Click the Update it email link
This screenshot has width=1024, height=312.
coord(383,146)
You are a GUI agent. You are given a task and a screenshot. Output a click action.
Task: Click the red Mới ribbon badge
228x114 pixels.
* * *
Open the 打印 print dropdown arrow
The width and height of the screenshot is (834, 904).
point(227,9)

SET TASK: Reproduce the data from the line containing "Click the Update it email link" through the line containing "228x114 pixels.", keeping every character unchanged.

RESULT OF THIS TASK:
Click the Update it email link
This screenshot has width=1024, height=312.
coord(383,146)
You are a GUI agent. You are given a task and a screenshot. Output a click action.
Task: Click the red Mới ribbon badge
228x114 pixels.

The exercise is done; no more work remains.